Present in the crowd attending the yes campaign launch were Labour MPs Anthony Agius Decelis, Joe Sammut, Zurrieq mayor Ignatius Farrugia, and Labour candidate Clint Camilleri.

The yes campaign claims it is formed by “minorities” who have joined in the hunting lobbies FKNK’s and KSU’s effort to campaign for a yes vote to retain spring hunting.

Sciriha boasted of the hunters’ success in collecting over 100,000 signatures in under four months for a petition to MPs against the referendum – which petition has been found to contain false signatures – compared to the eight months it took the Coalition Against Spring Hunting to collect 40,000 signatures.

The CASH petition eventually was approved in the Constitutional Court, to hold an abrogative referendum against spring hunting, which is banned by the EU. The referendum asks voters whether they want to stop the Maltese government from derogating from the EU ban on spring hunting.
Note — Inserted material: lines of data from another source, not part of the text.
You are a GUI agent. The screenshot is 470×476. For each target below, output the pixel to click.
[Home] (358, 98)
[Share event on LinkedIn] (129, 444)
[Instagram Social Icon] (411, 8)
 “All those forming part of a minority feel threatened by the referendum,” Sciriha said. “Everyone forms part of one minority or another and a group of people are now planning to eradicate traditions and hobbies which make us Maltese.”

Sylvana Zarb Darmanin instead railed against the “influence of foreigners who come to Malta” claiming that the Maltese should “never accept foreigners telling us what we should and shouldn’t do in our countries. They have to respect us, how we live. When we visit the UK, hunting can be held 24 hours every day, including spring and not in 20 mornings a year. We wouldn’t think of campaigning to tell them what to do.”
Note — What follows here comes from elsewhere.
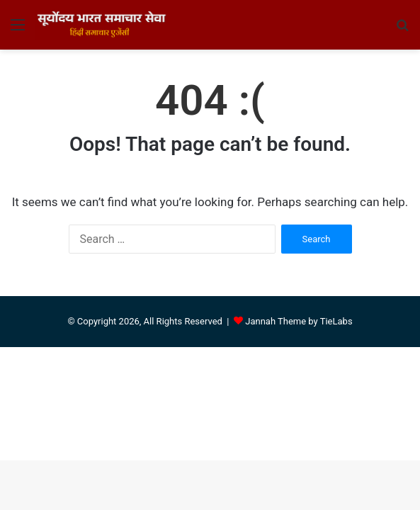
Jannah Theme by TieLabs (298, 321)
They also said that both the Labour and Nationalist Parties were supporting the spring hunting derogation.

Lawyer Kathleen Grima, who has filed a libel suit for FKNK chief executive Lino Farrugia against MaltaToday over a cartoon depicting him relieving himself in the countryside, said that “no true Maltese or Gozitan will accept that something accepted by the EU Court should be denied to these same Maltese.”

She was referring to a 2009 European Court of Justice decision that did not ban the derogation from the spring hunting ban employed by the Maltese government.

“Today it’s hunting, tomorrow it will be other activities…. the abrogative referendum can be used against any legislation.”

The campaign will be planting indigenous trees every day up until the 11 April referendum.

Grima said the campaign was separate from the FKNK and the KSU fraternities, when asked to comment over their refusal to give comments to the independent newspapers that are supporting the ‘no’ campaign.

She refused to comment on the libel suit filed by Farrugia. “It is still sub judice… there were other cartoons featuring FKNK and no action was taken. One has yet to see whether this cartoon was libellous or not.”

Grima was asked how she could claim that every hobby was threatened by the abrogative referendum, when spring hunting was the only practice that required derogating from its effective ban

“Hobbies can still be targeted with a law… by holding a referendum on parts of a legal schedule, you can target other laws that provide for, for example, fireworks licences,” Grima said.